第22話 闇 / とある女の憂鬱

「...開発班の関係者か?」

流石にこのタイミングで、しかもこのような対応を取ってきたこともあり、こう聞くのは当然だ。私は武蔵一郎。WBOという世界最高峰のゲームの運営班の主任である。すべての対応は仮想現実で行われているWBOの運営。開発班はこの独自のオリジナルの仮想現実世界を ”WW勝者の世界(Winners World)” と呼んでいる。何を持って勝者なのか、現時点まで私も気づいていなかった。


このAIの立ち振る舞いは、この異次元のプレイヤーに似すぎている。


独特な威圧感。まるで全てを知っているかのような聡明な雰囲気。...そして、奈落のような深い目。


気づいたのだろうか。私が今一番見込んでいる開発チームのメンバーも息を呑む。この目は、何かを見てきた目だ。一体、何を見てきたというのだ。否、と言うのだ。そのような若いアバターの身で...私は、憤りを隠せなかった。
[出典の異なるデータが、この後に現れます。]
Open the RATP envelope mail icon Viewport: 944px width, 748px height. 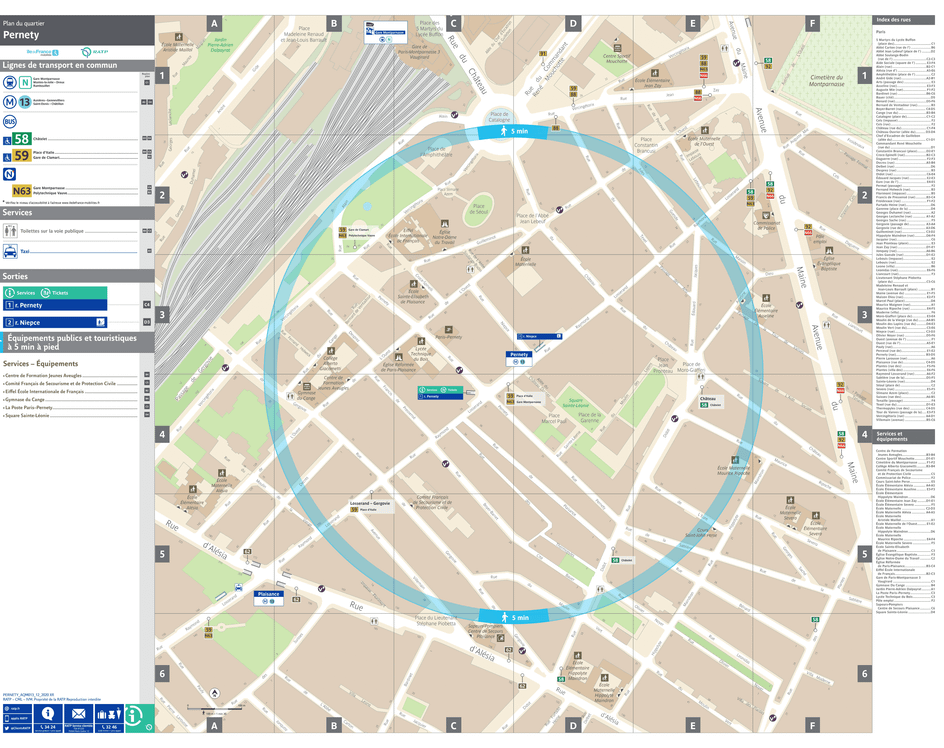tap(78, 713)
<秘匿通知 後で話がある。n号開発班世界まで来い。(招待コード)>


私は、何をさせられるというのだ。


この日、私はヴィルセトルの闇を知った。そして、その残酷な過去を知った。


______________________________________

<???視点>

ある都内某所のタワーマンションの一室で、一人の女が珈琲を飲んでいた。

ちらりと見える都会の町並みには暗雲が立ち込めており、窓を開けると少し雨の匂いが感じられた。女はため息を吐き、窓を閉める。女の部屋には、驚くほどに何もなかった。
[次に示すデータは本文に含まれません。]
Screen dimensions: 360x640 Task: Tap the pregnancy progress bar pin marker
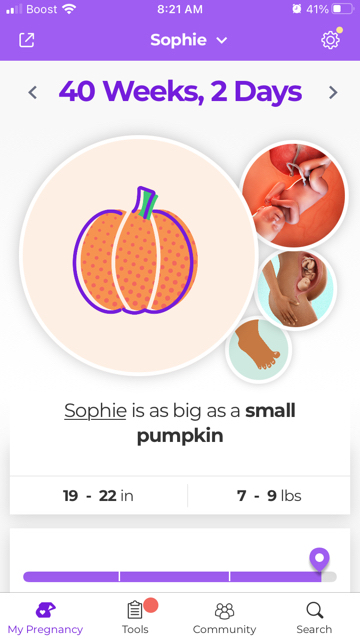pyautogui.click(x=319, y=560)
スーツが数着。私服はない。冷蔵庫などの必要最低限の家具。一般家庭で見られないようなタワーマンション特有の金持ちの持つようなソファーや調度品は一つを除いて一切見られなかった。


超巨大VRギア。


女の部屋の真ん中には、その存在があった。


「...やっと、来たみたいね。」


女は、少し笑みをこぼしながら、VRギアを装着した。


「VRシステム・起動。アクセス・WBOHOTOTOGISU


<...認証チェック...一致。転送を開始します>


雨はいつの間にか小雨から本降りに変わっていた。

この世界は、少し淀んでいる。それは、心地よい淀みだと、彼女は感じた。

は、少し技術の発展が遅れているものの、多少は面白い文化があるではないかと、彼女は常々感じている。